**Data for analysis:**
--- START ---

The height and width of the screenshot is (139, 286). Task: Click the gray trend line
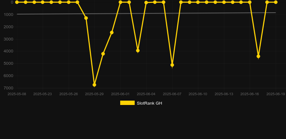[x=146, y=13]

--- END ---
--- START ---

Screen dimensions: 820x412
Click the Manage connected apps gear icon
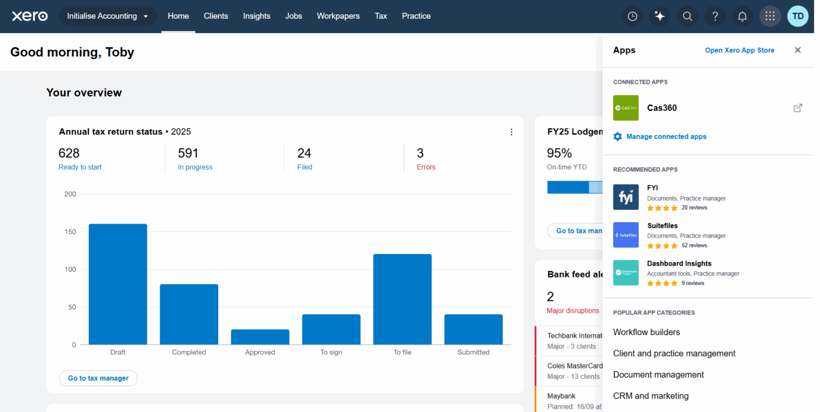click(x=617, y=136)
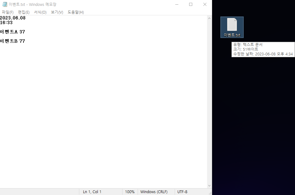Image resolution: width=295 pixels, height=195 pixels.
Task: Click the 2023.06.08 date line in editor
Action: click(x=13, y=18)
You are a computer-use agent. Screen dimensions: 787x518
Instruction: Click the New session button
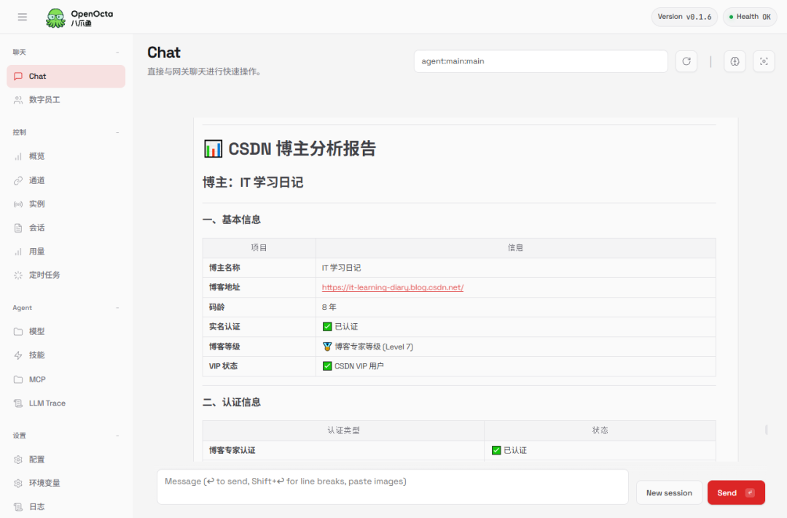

--- END ---
--- START ---

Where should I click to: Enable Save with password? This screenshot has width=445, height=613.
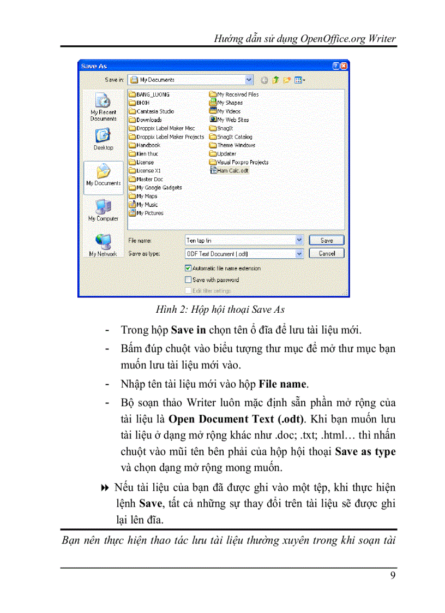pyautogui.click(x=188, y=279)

--- END ---

In the listing above, find the line containing "Screen dimensions: 820x412" and the line containing "Instruction: Click the New session button". Print those two lines and every line between them exactly, with no pictures.

Screen dimensions: 820x412
Click the Manage connected apps gear icon
click(x=617, y=136)
Image resolution: width=295 pixels, height=195 pixels.
Task: Click the 2023.06.08 date line in editor
Action: click(x=13, y=18)
You are a computer-use agent. Screen dimensions: 787x518
Instruction: Click the New session button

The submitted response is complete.